*INFORMATION SUPPLIED*.
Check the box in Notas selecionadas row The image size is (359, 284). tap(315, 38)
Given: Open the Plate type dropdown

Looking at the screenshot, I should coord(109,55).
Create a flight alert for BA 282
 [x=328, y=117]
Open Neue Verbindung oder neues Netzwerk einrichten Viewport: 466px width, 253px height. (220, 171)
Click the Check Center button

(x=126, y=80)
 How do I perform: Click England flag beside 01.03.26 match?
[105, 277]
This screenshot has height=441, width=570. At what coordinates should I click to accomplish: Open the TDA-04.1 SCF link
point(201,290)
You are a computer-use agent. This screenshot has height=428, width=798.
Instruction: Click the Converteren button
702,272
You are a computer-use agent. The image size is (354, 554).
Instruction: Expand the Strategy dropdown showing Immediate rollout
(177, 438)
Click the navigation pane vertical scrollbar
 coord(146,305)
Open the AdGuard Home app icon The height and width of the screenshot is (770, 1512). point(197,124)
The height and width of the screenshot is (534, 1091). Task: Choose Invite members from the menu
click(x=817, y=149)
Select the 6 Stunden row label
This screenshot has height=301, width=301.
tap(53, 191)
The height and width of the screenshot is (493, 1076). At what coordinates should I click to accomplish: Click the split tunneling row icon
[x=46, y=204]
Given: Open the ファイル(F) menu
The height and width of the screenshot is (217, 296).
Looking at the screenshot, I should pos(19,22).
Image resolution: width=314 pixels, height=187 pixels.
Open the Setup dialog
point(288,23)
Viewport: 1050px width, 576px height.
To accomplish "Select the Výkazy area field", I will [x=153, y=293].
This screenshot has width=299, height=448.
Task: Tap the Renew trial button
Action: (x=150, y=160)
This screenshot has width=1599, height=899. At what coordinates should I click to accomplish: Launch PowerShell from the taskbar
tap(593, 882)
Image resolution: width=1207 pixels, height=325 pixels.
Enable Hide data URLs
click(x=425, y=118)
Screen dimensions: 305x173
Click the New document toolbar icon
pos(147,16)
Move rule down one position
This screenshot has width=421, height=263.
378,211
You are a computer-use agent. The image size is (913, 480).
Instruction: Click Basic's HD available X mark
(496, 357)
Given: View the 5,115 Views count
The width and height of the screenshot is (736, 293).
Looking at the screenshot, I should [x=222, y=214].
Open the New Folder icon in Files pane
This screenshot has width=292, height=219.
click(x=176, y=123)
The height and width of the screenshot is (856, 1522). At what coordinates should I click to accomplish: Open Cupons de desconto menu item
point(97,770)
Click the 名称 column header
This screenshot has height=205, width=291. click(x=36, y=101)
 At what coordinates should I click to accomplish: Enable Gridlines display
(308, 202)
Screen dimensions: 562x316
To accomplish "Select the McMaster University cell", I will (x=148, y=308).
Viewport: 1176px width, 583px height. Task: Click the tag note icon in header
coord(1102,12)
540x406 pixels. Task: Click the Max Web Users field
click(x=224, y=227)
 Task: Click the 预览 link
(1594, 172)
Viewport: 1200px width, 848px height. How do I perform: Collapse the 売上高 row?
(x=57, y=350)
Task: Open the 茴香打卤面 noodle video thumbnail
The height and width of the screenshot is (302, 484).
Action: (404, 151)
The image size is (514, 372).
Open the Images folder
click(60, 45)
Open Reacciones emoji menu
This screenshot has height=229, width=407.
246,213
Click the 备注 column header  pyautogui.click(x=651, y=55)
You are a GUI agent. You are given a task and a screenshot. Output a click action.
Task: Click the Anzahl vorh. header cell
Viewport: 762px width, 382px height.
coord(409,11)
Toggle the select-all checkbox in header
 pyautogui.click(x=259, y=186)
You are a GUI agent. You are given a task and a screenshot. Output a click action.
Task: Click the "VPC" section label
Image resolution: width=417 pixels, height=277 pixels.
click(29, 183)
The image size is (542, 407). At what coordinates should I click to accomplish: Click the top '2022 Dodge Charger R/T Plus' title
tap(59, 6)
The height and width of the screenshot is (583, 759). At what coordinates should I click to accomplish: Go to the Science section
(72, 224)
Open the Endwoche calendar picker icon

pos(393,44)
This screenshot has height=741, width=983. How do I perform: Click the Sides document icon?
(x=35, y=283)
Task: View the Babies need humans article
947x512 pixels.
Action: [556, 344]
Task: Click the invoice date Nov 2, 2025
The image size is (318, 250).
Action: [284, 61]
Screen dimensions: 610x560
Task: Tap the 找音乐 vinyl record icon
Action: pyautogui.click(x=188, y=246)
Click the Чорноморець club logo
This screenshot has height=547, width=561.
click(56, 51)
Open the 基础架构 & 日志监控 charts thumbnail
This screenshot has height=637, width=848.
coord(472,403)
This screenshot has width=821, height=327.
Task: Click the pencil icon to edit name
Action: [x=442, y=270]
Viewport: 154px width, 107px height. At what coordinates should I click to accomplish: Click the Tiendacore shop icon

*GIVEN PROBLEM*. Please copy the listing above word for word, from the line with "Open the New Folder icon in Files pane" to the line with "pyautogui.click(x=259, y=186)", both included.

*EXERCISE RESULT*.
Open the New Folder icon in Files pane
This screenshot has width=292, height=219.
click(x=176, y=123)
The height and width of the screenshot is (856, 1522). At what coordinates should I click to accomplish: Open Cupons de desconto menu item
point(97,770)
Click the 名称 column header
This screenshot has height=205, width=291. click(x=36, y=101)
 At what coordinates should I click to accomplish: Enable Gridlines display
(308, 202)
Screen dimensions: 562x316
To accomplish "Select the McMaster University cell", I will (x=148, y=308).
Viewport: 1176px width, 583px height. Task: Click the tag note icon in header
coord(1102,12)
540x406 pixels. Task: Click the Max Web Users field
click(x=224, y=227)
 Task: Click the 预览 link
(1594, 172)
Viewport: 1200px width, 848px height. How do I perform: Collapse the 売上高 row?
(x=57, y=350)
Task: Open the 茴香打卤面 noodle video thumbnail
The height and width of the screenshot is (302, 484).
Action: (404, 151)
The image size is (514, 372).
Open the Images folder
click(60, 45)
Open Reacciones emoji menu
This screenshot has height=229, width=407.
246,213
Click the 备注 column header  pyautogui.click(x=651, y=55)
You are a GUI agent. You are given a task and a screenshot. Output a click action.
Task: Click the Anzahl vorh. header cell
Viewport: 762px width, 382px height.
coord(409,11)
Toggle the select-all checkbox in header
 pyautogui.click(x=259, y=186)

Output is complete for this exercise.